The Resume is Dead – Long Live the Digital Footprint!

Well, maybe not quite. But they should be! And we should all be focusing on our digital footprint now…

digital footprint
Photo by Magda Ehlers from Pexels

I am often asked about feedback on resumes. I’m always happy to help but if you want my true feeling on the topic RESUMES ARE REDUNDANT! Well, maybe not quite yet but they should be – here’s why…

We live in an era where most people have access to many more creative ways to present themselves. In my opinion, if you’re not using one of them you won’t truly stand out no matter what you do. Resumes are also super subjective, what’s perfect to the person you ask for advice could be worst practice in the eyes of someone else.

Your digital footprint is where it’s at!

Your digital footprint is more important than you might think. Creating a good one involves more than deleting your best friend on Facebook and asking them to make sure all of your drunken photos are locked away using the privacy features. If anything, your aim should be to become more transparent digitally so you take the guess work out of getting to know you.

As someone who has recruited in candidate short markets, I have a few pearls of wisdom for candidates (and you’re all candidates) regardless of whether you’re open to new opportunities right now or not.

Use your digital footprint to make your brand known!

Everyone has a personal brand whether we realise it or not. I may be preaching to the converted given we’re on LinkedIn but the creation of your personal brand is what will see you snag the ‘dream job’ you have been hoping for. There’s a few reasons for this, the most important being, most awesome jobs aren’t advertised.

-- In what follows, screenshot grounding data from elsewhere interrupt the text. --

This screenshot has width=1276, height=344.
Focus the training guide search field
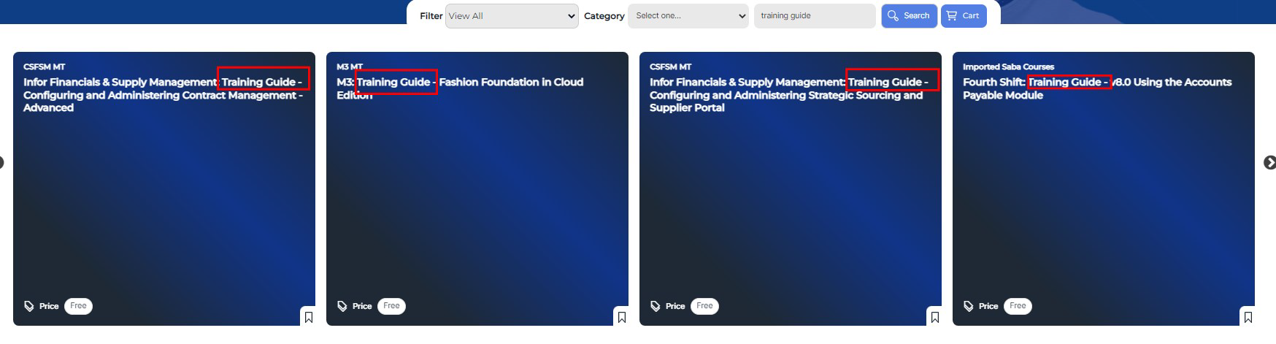814,16
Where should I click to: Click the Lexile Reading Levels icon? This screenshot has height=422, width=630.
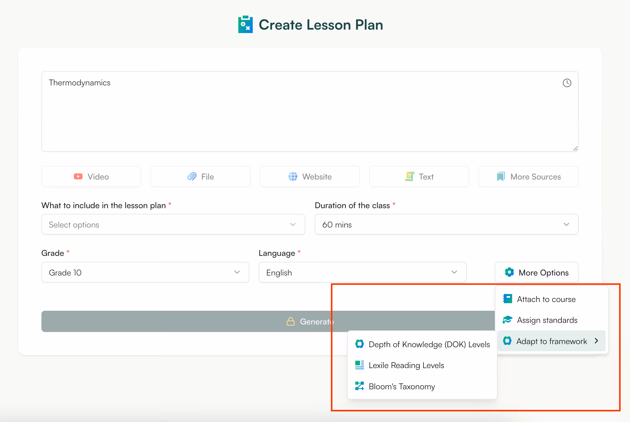click(x=360, y=365)
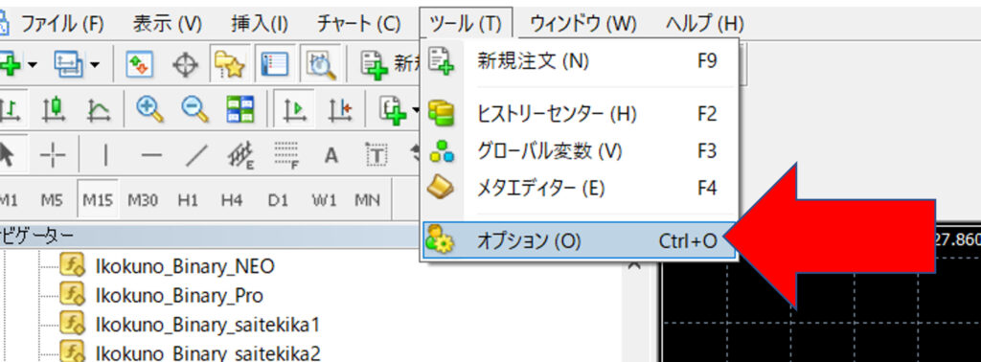Image resolution: width=981 pixels, height=362 pixels.
Task: Expand the profiles dropdown arrow
Action: pyautogui.click(x=95, y=64)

In the age of social media some of the most interesting (niche) jobs are never advertised. They don’t need to be because superhero talent scouts and hiring managers are well connected or well versed in finding top talent.

Here’s some of the ways recruiters like me are finding people just like you every day:

1.     Keyword searches for role titles, job tasks, education, previous experience:

Some organisations have very creative titles and that’s great (is anyone else noticing the increased amount of ninjas around??). This being said, you can’t always expect your network to know who you are or how to find you if you don’t give them clues. Make use of key words, mention parts of your role, interests and achievements which can be searched even if your title really is “The People Whisperer” or something equally as unique.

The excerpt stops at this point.